The majestic glow of the moon illuminates this setting. Though the room is small, in terms of space, he refers to it as ‘great’ because of the fantasy and illusion of the attic. The moon which symbolizes illusion lights the attic where the wild duck helps fullfill the escape to fantasy. Old Ekdal’s hunting ground fantasy is also satisfied by the illuminating illusion of the moon. Not only are the settings of this scene significant, so are the contents of this act. He introduces the wild duck in this scene and so is the story of the ‘clever dog’ that’went down and got the duck up’ from ‘the grasses and roots and weeds.’ This is an example of how Henrik Ibsen sets the mood of the scene and expresses primary themes through the display of light.

” ‘The daylight falls through the large windows in the slanting roof.’ Cold reality approaches”(191). Lucas’ explanation of this quotation is simply that ‘cold reality’ occurs during the daytime. The moon and sun differ, in that at night dreams are dreamed and at daytime they are reality. This contrasts the previous scene from the present scene, by means of setting and contents. During this scene Gregers tells his father that he has his father to ‘thank for the fact that [he is] being haunted and driven by a guilty conscience.’ Immediately after this scene, Gregers alerts Hjalmir of the affair between Old Werle and Gina. These examples of ‘cold reality’ also show Ibsens consistency of parallel scenery and content. “Afternoon light; the sun is going down; a little later the scene begins to grow dark”(192), delineates Lucas. The sun, established to represent reality, was setting, but the moon, symbolizing fantasy, illusion, and dreams, was not yet shining; rather there was no source of light, the setting was dim and shaded, as the mood of the play deteriorated.

Gina admitted her affair with Old Werle and explained that ‘[Old Werle] didn’t give up till he had his way.’ As the setting darkens, the plot follows, exhibiting Ibsen’s flow of decline throughout the play. The last scene of the play is a ‘cold gray morning light. Wet snow lies on the big panes of the skylight.’ The sunshine is grey rather than yellow, foreshadowing tragedy. The snow and cold weather add to the day’s gloom. This ugly illustrated setting is parallel to the grotesque suicide of Hedvig.
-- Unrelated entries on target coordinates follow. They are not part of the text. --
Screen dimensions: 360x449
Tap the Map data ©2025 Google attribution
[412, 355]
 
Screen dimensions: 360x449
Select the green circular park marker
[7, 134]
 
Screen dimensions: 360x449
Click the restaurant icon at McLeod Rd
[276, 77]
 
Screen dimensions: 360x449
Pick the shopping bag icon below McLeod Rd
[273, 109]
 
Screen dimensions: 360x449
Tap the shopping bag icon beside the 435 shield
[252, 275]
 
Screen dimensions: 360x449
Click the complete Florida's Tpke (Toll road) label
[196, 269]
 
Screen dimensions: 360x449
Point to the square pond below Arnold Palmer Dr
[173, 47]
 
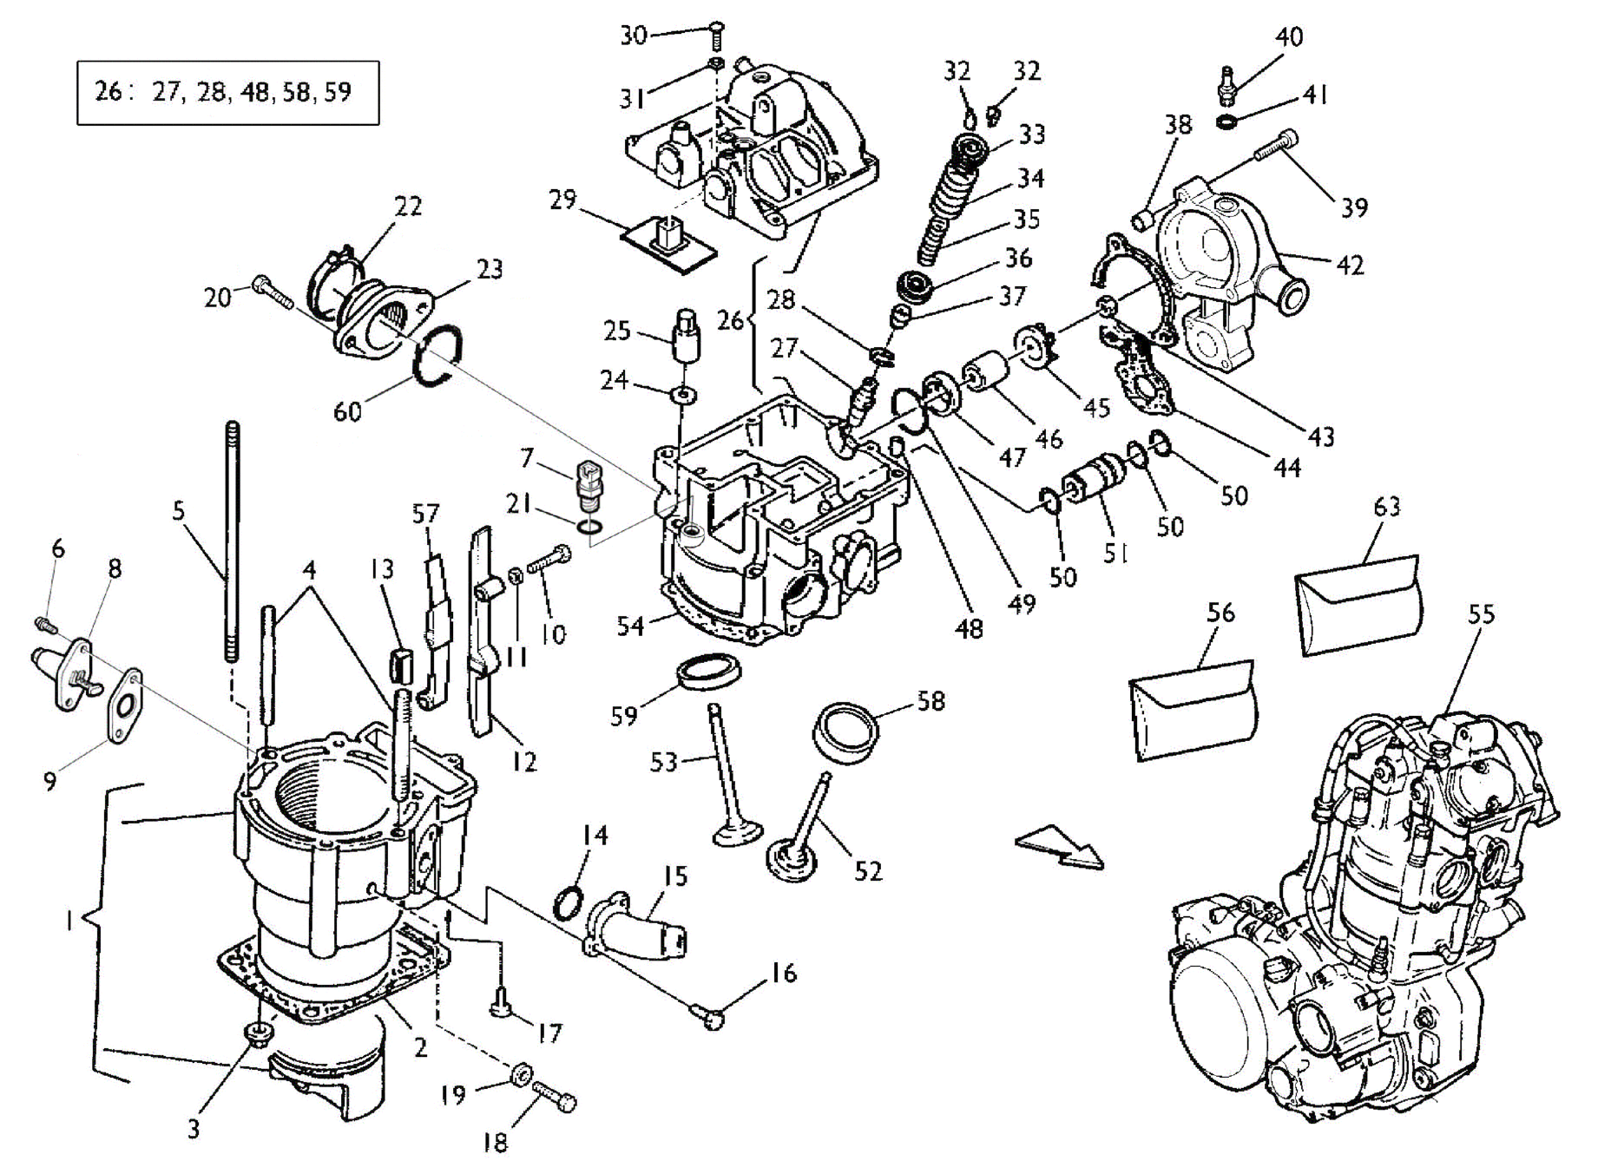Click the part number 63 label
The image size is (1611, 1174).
click(1387, 505)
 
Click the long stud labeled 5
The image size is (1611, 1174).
click(232, 541)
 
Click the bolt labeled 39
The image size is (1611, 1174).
click(1275, 147)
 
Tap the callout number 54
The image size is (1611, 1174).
click(630, 625)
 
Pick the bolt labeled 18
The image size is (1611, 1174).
click(555, 1096)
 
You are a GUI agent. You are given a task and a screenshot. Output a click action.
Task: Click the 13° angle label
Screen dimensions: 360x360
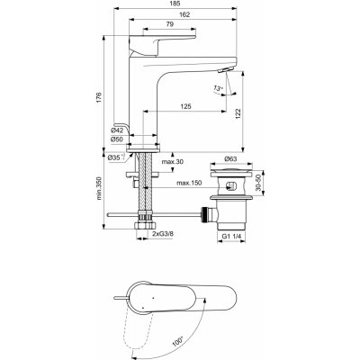coord(219,88)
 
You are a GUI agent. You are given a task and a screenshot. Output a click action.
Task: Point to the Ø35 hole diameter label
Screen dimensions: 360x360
coord(115,158)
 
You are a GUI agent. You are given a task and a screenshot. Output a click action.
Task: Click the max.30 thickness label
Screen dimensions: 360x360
coord(172,161)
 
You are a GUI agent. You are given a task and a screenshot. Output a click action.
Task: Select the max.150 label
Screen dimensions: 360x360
coord(189,184)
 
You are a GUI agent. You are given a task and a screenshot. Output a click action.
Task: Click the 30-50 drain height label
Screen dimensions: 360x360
coord(261,183)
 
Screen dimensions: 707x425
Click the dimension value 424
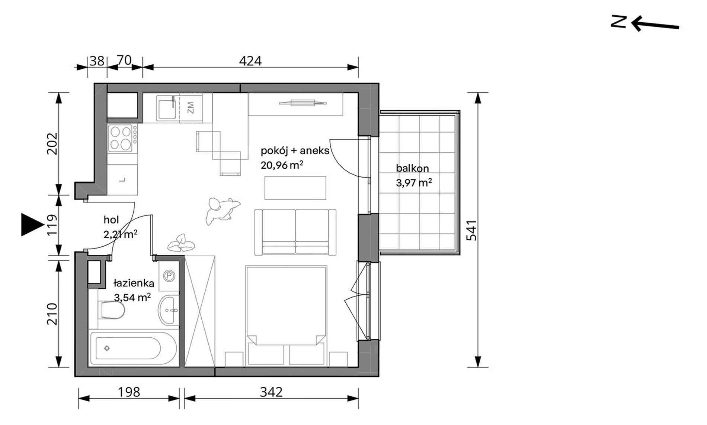250,61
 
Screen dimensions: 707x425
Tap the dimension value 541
471,230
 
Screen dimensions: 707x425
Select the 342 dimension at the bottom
271,392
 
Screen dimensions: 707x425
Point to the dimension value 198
129,392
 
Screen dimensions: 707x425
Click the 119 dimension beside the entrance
52,225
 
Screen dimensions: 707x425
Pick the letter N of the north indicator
618,22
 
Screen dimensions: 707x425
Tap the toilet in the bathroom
112,310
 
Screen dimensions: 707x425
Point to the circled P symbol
169,276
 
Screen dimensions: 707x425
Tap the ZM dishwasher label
190,108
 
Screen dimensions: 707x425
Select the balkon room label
412,168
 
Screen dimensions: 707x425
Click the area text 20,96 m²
282,165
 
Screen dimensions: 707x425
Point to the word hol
111,220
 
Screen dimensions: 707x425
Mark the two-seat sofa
295,232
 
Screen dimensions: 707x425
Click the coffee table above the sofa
295,188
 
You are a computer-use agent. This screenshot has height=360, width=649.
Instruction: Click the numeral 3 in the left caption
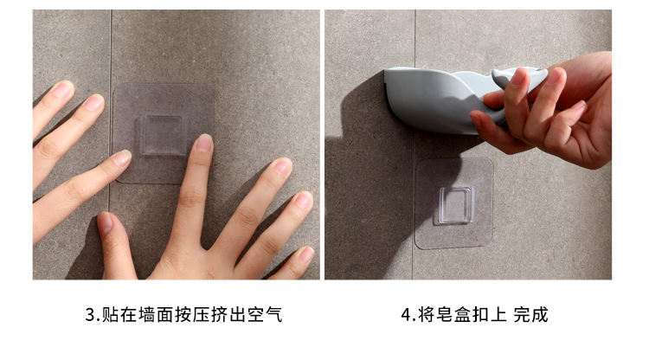90,315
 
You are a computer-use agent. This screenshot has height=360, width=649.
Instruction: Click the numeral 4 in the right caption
407,315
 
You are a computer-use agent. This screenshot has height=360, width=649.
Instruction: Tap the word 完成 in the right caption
531,315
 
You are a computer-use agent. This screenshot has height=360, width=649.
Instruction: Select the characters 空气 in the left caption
265,315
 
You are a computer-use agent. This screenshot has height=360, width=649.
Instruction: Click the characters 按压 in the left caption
192,315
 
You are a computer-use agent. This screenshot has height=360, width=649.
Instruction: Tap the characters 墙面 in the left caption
156,315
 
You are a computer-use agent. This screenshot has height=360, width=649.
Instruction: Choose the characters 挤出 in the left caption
228,315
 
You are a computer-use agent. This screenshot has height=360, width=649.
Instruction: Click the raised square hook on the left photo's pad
163,135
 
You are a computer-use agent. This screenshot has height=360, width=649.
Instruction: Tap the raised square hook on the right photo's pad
455,205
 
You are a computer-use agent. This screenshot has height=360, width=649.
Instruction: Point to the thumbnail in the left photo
105,222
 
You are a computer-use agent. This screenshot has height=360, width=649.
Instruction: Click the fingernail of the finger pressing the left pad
204,142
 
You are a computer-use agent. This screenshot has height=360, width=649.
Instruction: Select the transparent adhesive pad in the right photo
454,203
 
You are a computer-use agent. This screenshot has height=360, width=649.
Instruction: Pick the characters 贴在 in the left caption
119,315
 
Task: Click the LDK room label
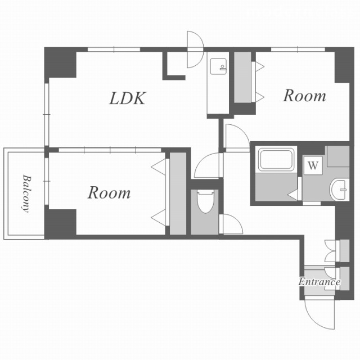click(x=128, y=98)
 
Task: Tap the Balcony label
click(x=26, y=194)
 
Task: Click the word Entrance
click(x=320, y=282)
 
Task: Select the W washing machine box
click(x=313, y=165)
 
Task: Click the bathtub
click(x=276, y=160)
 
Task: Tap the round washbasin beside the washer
click(x=339, y=190)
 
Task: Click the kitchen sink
click(x=218, y=66)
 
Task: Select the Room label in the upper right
click(x=304, y=96)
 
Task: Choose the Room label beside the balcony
click(x=109, y=192)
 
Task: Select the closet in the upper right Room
click(x=242, y=78)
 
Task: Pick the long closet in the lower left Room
click(x=178, y=194)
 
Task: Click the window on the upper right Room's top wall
click(x=298, y=50)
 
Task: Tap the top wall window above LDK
click(x=114, y=50)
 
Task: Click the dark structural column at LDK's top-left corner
click(x=60, y=62)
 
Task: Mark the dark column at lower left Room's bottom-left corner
click(x=60, y=224)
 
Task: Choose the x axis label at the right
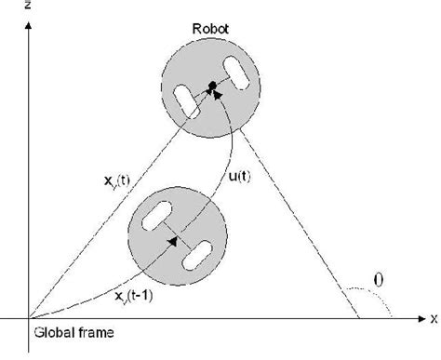433,319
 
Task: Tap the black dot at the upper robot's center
213,87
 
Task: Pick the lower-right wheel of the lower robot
198,250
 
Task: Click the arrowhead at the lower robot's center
174,238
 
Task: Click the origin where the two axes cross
29,318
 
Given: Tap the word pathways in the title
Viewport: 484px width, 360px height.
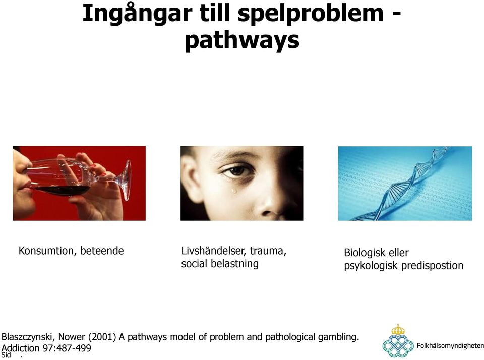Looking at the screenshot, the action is (242, 41).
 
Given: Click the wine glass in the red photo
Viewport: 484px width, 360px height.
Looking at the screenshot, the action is (80, 178).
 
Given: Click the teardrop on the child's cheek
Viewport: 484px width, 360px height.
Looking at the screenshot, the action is (234, 190).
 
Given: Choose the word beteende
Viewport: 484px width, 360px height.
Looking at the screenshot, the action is (102, 251).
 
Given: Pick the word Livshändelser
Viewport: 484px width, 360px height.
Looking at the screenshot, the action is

The fact that this day was Hedvig’s birthday may suggest that she was the perfect person, living an exact number of years. Why did she die at such ayoung age then? It was the fate of her father, Hjalmir, being ‘the thirteenth man at the table’ at Old werle’s party. Through the different types of illumination, the reader is able to contrast Old Ekdal from Old Werle, in order to begin the story. Ibsen carefully uses the color green, to enable two plots to form. One implication of the color green, is the affair between Old Werle and Gina, through eye trouble.

The second, is the sad life of ld Ekdal living in his past. In the last four acts Ibsen makes the setting correspond to the contents, the moon with happiness and daylight parallel to reality. The lack of light is analogous to darkness in the scene. Finally, grey sunlight, along with coldness and snow, correspond to Hedvig’s death. In the Wild Duck, Henrik Ibsen applies the image of light to express certain attributes in order to assemble the story and to alter the mood of the play.